Among the premier concert venues in the world, Carnegie Hall certainly rates in the top five. It's no exaggeration to say that it's every performer or ensemble's desire to appear on the stage of the historic, 107-year-old hall.
And once it happens, one can say that one has arrived. It's a benchmark in an artist's career like no other.
While the venue regularly presents the world's major orchestras and soloists, as well as all the jazz greats, it does on occasion host community and school ensembles. And for them it's an experience that will last a lifetime.
Recently, Brigham Young University's chamber orchestra capped off a three-week East Coast tour with a concert in the venerable hall. For conductor Kory Katseanes and the 49-member orchestra, it was a larger-than-life dream come true.
"It was more than just a concert," Katseanes told the Deseret News. "It was kind of an event. It was satisfying in every way, and the response from the audience was just incredible."
The musicians had the same feeling. "It was absolutely amazing," said Sharon Meilstrup, who is the orchestra's pianist and principal cellist. "It was exciting hearing how great we sounded at the afternoon rehearsal and at the concert that night. It made us rise to the top."
"It was great. We loved the music, and we could feel the energy from the audience," Joe Nibley, the orchestra's principal trumpeter, said.
"We were all ecstatic, of course," Katseanes said. "You felt like you were on sacred ground because of all the great musicians who have played in Carnegie Hall."
The tour repertoire that Katseanes and the orchestra brought with them was fairly large in order to bring a little variety to the 10-city tour's program. For their Carnegie Hall concert, the orchestra opened with Copland's "Appalachian Spring" and closed with Beethoven's Symphony No. 4. In between the two, they played Rossini's overture to "La Gazza Ladra" and gave the New York premiere of K. Newell Dayley's "A Perfect Brightness of Hope," with soloists Jennifer Welch-Babidge, soprano, and Nathan Botts, trumpet. (Botts is a former BYU student who is now a freelance musician in New York.)

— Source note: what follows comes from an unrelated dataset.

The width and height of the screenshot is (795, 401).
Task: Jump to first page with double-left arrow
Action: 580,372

The concert was only the second time that a performing arts ensemble from BYU has appeared onstage in Carnegie Hall, and the Provo school made the most of the occasion.

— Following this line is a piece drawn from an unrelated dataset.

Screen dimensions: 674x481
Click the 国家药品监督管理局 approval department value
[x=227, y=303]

Prior to the concert, their was a reception in the hall's second story banquet room. The Church of Jesus Christ of Latter-day Saints invited a large number of foreign diplomats to the reception and the concert. Nineteen countries were represented, including nations from Africa, Europe, Southeast Asia, South America and the Middle East. "It was an amazing gathering of people, who were very supportive of us," Katseanes said.
The concert was sold out, which thrilled Katseanes. "It was overwhelming, especially considering that 1,800 people couldn't get in because the tickets had already been given out." Tickets to the concert were donated by sponsors and distributed for free at area LDS churches.
Many of the students' friends and family attended the concert as well. Meilstrup, who is originally from Pennsylvania, had a large number of family members in the hall. "It wasn't too far for them to travel, so there were about 10 to 15 of them present." Others had parents coming to New York from Utah and several other states.
Both Meilstrup and Nibley admitted they were a bit overwhelmed with the thought of playing in Carnegie Hall, but neither let it affect their performance. "I tried not to think about it, but it was kind of intimidating," Nibley said. "It was the biggest hall we ever played in and the biggest audience we ever played for."
"Kory talked to us (at the rehearsal), and told us to enjoy the experience, and once I started to play, my nervousness left me," Meilstrup said.
His pep talk at the rehearsal helped everyone stay focused during the concert, she said. "All Kory told us was that we had done all we could, and now we just need to do our best and not get stressed out and worry about being perfect."
But Katseanes knew what the musicians were going through emotionally. He was feeling the same way himself. "I felt a little overpowered when I walked onstage. I was taken aback by the size of the audience and by their great response. It was more than I expected."
After every concert, the musicians always feel they could have done better, and the Carnegie Hall concert was no exception, Katseanes said. But he couldn't be more gratified with the way his young musicians played that night in New York. "I listened to the recording (a few days) ago, and I was very pleased. The energy level was high, their ensemble playing was great and their intonation was very good. It was as good as a concert could get. It was fantastic."Katseanes understands that having a successful concert tour, and especially one whose highlight was an appearance in Carnegie Hall, is invaluable in recruiting students into the music program at BYU. "It's a valuable asset," he said. "It doesn't hurt for potential students to know that the orchestra played Carnegie Hall. It'll get them to practice and play harder if they want to get in the orchestra. This kind of thing really helps future students."